▸ Page text

In this manuscript, we study a simple mechanism for money exchange in a closed economical system, meaning that there are a fixed number of agents, denoted by $N$ , with an (fixed) average number of dollars $\mu \in \mathbb{N}_+$ . We denote by $S_i(t) \in \mathbb{N}$ the amount of dollars the agent $i$ has at time $t$ . Since it is a closed economical system, we have

(1.1) \begin{equation} S_1(t)+ \cdots +S_N(t) = N\mu = \textrm{Constant} \qquad \text{for all } t\geq 0. \end{equation}

Specifically, we consider the so-called poor-biased dollar exchange model investigated in [6]: at random times (generated by an exponential law), an agent $i$ is picked at a rate which is proportional to its current wealth, and he or she will give one dollar to another agent $j$ picked uniformly at random. In particular, if agent $i$ does not have at least one dollar, then he/she will never be picked to give. Mathematically, the update rule of this $N$ -agents system can be represented by

(1.2) \begin{equation} \textbf{poor-biased exchange:} \qquad (S_i,S_j)\, \overset{\lambda \,S_i/N}{\rightsquigarrow }\, (S_i-1,S_j+1). \end{equation}

We emphasise that in order to ensure that the rate of a typical agent giving a dollar per unit time is of order $1$ (so that the correct mean-field analysis as $N \to +\infty$ can be carried out), the rate appearing in (1.2) is set to be $\lambda \,S_i/N$ instead of $\lambda \,S_i$ .

We illustrate the dynamics in Figure 1-left. The main task is to identify the limiting distribution of money when both the number of agents $N$ and time $t$ become large enough. We illustrate numerically in Figure 1-right the simulation result using $N = 1000$ agents. Notice that the wealth distribution is well approximated by a Poisson distribution with mean value $\mu = 10$ .

▸ Set exercise
Copy the money exchange text word for word, starting at "We emphasise that" and ending at "of $\lambda \,S_i$ .". You won't need any of the material that comes next.

▸ Supplied material
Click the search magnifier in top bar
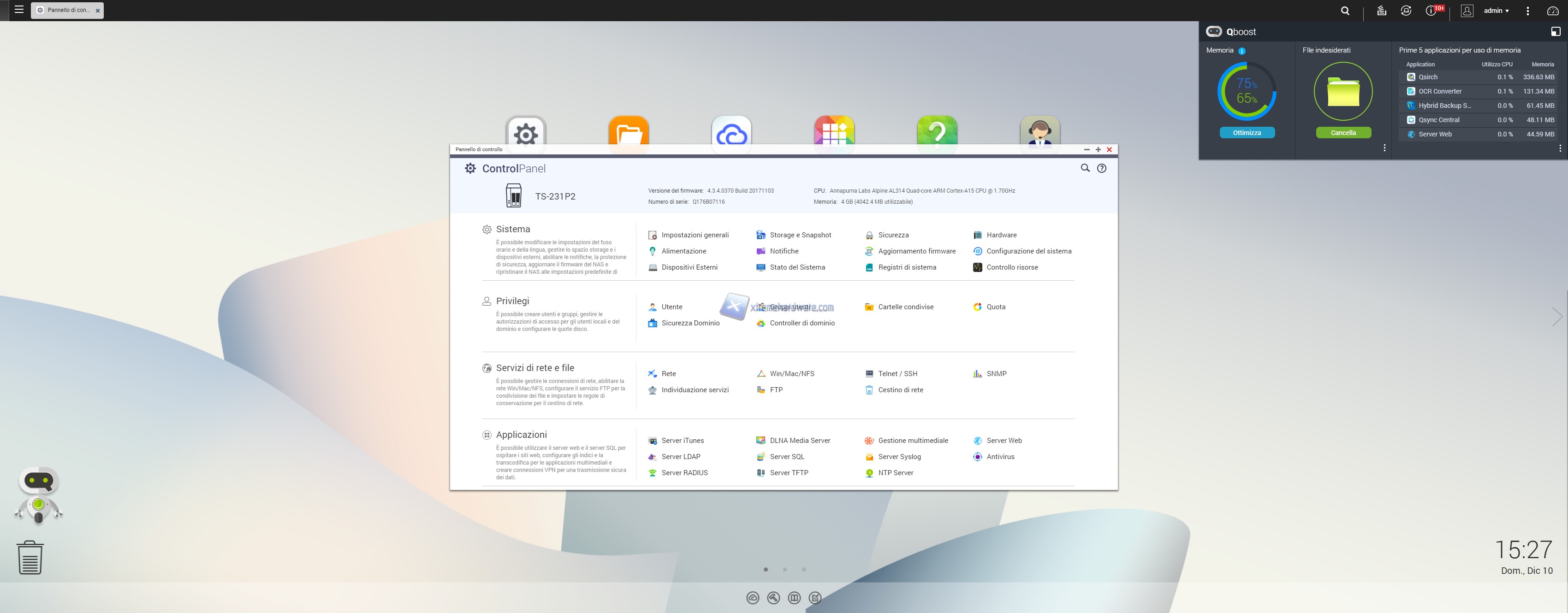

▸ Response to this exercise
We emphasise that in order to ensure that the rate of a typical agent giving a dollar per unit time is of order $1$ (so that the correct mean-field analysis as $N \to +\infty$ can be carried out), the rate appearing in (1.2) is set to be $\lambda \,S_i/N$ instead of $\lambda \,S_i$ .